# Forum rules (IM Rules-Must Read)



## Vision (Jul 6, 2019)

[h=2]IM Rules-Must Read[/h]All information on Anabolic Steroid Forums is for entertainment and educational purposes only!

IM has no affiliation with ANY advertisers; they simply purchase advertising space here. If you have questions go to their site and ask them directly.

Don't send a PM to any mods/admin asking about any advertisers, we will not respond. We don't know anything about their businesses.

**Advertisers are FULLY responsible for enforcing the rules in their forums. Failure to enforce these rules will result in an advertiser being removed from IM immediately.*

**No discussion of payments, lists or payment methods on the open forum.

*No discussion of sending or receiving locations on the open forum.

*No discussion of customs or seizures on the open forum.

*No discussion of dates, transit times, or anything else that could be considered sensitive.

*No outing of personal information. Names, phone numbers addresses, etc.

*No discussion of ordering or receiving AAS in the countries where it?s illegal to do so. NO DOMESTIC DISCUSSION!

*No discussion of mail or mail couriers*. 

**You may respectfully address issues however advertiser bashing is not permitted at any time.

*Advertising is not free, anyone found advertising a non paying lab will be perma banned.

*No flaming or trolling, show respect towards others.

*No discussion of recreational drugs, get your hookups elsewhere.

*No Child Pornography under any circumstances.*

It's your responsibility to check the laws that govern your Country, State, or Province in regards to items offered by some companies and advertisers that you may read about on this site. We are not liable or responsible for any purchases that you make with any advertiser.

Proceed at your own risk, and know the laws of the Country in which you reside. 

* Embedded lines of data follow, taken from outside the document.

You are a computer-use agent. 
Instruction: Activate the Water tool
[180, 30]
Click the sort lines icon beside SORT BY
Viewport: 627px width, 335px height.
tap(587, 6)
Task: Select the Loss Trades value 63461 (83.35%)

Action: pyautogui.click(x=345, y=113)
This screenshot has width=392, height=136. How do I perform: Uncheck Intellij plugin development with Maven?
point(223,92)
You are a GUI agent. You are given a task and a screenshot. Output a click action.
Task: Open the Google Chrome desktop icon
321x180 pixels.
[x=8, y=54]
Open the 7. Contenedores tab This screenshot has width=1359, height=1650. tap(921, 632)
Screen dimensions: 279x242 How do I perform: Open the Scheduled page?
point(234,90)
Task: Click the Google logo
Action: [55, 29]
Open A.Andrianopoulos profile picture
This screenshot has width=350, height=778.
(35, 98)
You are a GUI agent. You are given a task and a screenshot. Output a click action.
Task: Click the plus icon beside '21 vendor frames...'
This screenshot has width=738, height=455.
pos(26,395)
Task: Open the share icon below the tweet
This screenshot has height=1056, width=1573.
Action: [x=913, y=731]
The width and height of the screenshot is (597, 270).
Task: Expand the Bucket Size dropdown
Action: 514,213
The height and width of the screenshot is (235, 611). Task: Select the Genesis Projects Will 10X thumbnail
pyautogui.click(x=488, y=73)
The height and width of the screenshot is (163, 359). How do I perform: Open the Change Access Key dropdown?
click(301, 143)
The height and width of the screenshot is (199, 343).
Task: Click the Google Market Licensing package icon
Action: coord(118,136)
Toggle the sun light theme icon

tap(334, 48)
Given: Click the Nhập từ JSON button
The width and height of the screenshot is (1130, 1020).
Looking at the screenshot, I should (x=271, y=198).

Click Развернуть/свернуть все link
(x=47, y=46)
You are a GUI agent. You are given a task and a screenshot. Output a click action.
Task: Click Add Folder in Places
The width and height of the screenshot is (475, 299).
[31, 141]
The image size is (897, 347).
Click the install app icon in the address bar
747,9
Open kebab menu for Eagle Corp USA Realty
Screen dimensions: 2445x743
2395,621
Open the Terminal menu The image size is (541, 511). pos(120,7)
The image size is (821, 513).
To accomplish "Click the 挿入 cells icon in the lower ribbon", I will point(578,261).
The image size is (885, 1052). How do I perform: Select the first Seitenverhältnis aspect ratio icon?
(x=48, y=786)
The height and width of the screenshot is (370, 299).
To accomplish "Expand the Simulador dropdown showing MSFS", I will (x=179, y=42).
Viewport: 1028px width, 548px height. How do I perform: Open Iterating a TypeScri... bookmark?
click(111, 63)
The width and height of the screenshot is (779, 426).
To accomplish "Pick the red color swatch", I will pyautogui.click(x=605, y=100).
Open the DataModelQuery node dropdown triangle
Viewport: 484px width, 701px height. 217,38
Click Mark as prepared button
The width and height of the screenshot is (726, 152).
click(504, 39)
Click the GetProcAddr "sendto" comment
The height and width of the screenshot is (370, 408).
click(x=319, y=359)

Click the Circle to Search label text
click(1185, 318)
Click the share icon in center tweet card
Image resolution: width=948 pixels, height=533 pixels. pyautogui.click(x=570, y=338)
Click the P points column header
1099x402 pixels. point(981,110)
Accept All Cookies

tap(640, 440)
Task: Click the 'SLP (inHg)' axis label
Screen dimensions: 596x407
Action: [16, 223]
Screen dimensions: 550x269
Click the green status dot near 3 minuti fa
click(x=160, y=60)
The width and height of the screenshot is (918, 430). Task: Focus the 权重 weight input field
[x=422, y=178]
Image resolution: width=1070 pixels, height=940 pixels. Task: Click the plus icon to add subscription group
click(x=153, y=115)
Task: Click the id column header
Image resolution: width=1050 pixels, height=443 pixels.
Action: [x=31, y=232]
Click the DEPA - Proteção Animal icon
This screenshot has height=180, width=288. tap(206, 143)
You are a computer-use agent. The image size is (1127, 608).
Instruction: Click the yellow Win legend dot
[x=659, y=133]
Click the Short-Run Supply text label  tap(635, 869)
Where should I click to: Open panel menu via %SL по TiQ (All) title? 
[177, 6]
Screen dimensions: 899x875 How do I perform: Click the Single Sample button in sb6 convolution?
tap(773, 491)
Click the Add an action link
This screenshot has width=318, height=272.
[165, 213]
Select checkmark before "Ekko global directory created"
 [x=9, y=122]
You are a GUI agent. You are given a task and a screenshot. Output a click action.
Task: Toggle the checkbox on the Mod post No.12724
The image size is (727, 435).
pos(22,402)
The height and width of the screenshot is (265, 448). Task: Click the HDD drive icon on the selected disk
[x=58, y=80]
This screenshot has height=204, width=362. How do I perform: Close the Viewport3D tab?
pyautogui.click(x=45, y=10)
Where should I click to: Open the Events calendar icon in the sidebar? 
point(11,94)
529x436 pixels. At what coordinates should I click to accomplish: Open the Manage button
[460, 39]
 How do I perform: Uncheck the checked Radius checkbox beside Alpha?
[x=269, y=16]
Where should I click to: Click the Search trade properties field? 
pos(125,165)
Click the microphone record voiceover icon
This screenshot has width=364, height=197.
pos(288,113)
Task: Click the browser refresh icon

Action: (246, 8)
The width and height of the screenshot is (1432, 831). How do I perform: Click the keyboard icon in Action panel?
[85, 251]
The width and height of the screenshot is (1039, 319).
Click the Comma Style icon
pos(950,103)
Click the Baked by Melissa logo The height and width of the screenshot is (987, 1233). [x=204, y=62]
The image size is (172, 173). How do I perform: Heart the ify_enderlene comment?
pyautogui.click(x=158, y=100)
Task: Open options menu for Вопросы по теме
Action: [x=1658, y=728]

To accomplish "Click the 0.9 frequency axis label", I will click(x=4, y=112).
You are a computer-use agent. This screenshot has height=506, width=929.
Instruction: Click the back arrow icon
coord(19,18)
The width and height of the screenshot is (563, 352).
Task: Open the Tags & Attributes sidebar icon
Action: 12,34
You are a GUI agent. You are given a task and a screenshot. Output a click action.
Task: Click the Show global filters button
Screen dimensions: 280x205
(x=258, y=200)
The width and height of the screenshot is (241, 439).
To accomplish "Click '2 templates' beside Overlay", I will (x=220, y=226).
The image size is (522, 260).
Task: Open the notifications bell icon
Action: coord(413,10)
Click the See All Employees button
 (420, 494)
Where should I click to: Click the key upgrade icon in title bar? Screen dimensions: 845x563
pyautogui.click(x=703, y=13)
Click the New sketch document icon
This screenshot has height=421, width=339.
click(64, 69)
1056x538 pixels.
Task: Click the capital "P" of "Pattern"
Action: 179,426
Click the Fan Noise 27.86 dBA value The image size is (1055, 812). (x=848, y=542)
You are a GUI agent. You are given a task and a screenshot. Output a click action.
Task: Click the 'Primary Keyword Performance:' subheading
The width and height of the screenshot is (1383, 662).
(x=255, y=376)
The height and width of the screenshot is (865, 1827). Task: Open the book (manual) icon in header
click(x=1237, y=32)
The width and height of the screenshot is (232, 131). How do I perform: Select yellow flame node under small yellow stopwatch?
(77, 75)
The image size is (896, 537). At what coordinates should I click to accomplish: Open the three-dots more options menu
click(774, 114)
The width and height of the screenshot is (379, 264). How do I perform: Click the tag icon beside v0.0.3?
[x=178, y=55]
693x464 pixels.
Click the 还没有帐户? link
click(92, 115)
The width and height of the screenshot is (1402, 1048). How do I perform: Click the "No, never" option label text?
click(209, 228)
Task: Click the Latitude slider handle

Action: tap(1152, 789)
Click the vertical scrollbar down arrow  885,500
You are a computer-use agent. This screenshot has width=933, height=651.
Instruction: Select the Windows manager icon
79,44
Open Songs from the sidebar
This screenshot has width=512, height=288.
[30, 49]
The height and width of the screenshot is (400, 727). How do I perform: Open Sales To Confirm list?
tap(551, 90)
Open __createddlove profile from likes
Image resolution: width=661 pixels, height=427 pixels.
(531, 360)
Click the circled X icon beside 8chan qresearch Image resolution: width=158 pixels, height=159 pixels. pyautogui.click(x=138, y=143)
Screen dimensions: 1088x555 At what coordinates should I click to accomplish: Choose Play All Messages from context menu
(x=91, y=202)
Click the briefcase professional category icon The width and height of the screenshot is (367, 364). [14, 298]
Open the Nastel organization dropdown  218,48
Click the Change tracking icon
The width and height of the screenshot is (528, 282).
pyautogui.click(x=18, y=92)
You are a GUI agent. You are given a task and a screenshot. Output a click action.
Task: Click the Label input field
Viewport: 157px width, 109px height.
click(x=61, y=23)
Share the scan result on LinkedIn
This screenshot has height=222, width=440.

Failure to follow these rules may result in an immediate banning.​


----------



## TripleOvertime (Jul 7, 2019)

Thanks for posting vision.  To all new members, please read these and follow them.  This forum is a great resource as long as the rules are followed.


----------



## macedog24 (Sep 7, 2019)

Great post. Follow the rules and keep everyone safe!


----------



## TripleOvertime (Sep 8, 2019)

Bump for the rules.


----------